Ideal Gas-Like Distributions in Economics: Effects of Saving Propensity

TL;DR

This paper models economic transactions using an ideal gas analogy, incorporating saving behavior to explain different wealth distribution patterns, including Gibbs-like and Pareto-like distributions, aligning with real-world observations.

Contribution

Introduces a saving propensity parameter into ideal-gas-like market models, revealing how it influences wealth distribution shapes and aligns with empirical data.

Findings

Gibbs-like distribution for zero saving propensity

Non-vanishing most-probable wealth for non-zero savings

Pareto-like distribution when savings are widely distributed

Abstract

We consider the ideal-gas models of trading markets, where each agent is identified with a gas molecule and each trading as an elastic or money-conserving (two-body) collision.
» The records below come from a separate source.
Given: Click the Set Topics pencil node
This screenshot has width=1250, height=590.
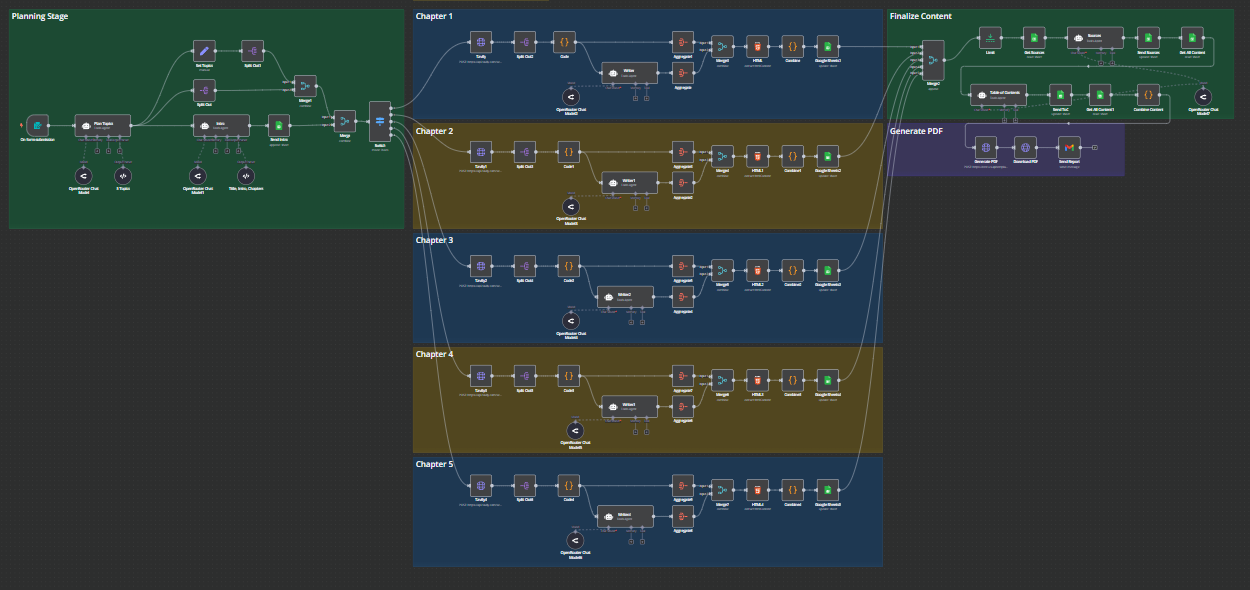Looking at the screenshot, I should tap(204, 51).
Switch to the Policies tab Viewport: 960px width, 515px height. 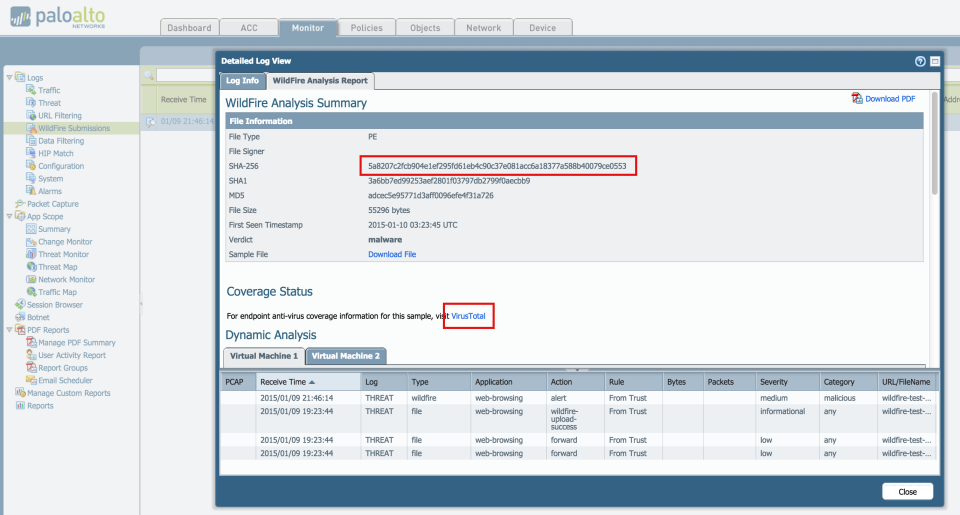[x=366, y=28]
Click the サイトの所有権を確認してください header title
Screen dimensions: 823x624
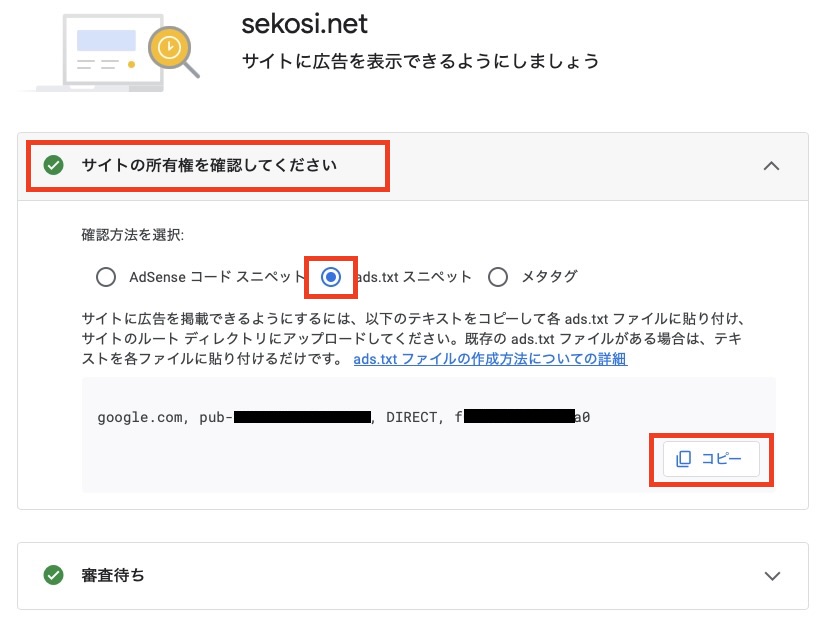[209, 165]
Unlike in the ideal gas, we introduce saving propensity $\lambda$ of agents, such that each agent saves a fraction $\lambda$ of its money and trades with the rest. We show the steady-state money or wealth distribution in a market is Gibbs-like for $\lambda=0$, has got a non-vanishing most-probable value for $\lambda \ne 0$ and Pareto-like when $\lambda$ is widely distributed among the agents. We compare these results with observations on wealth distributions of various countries.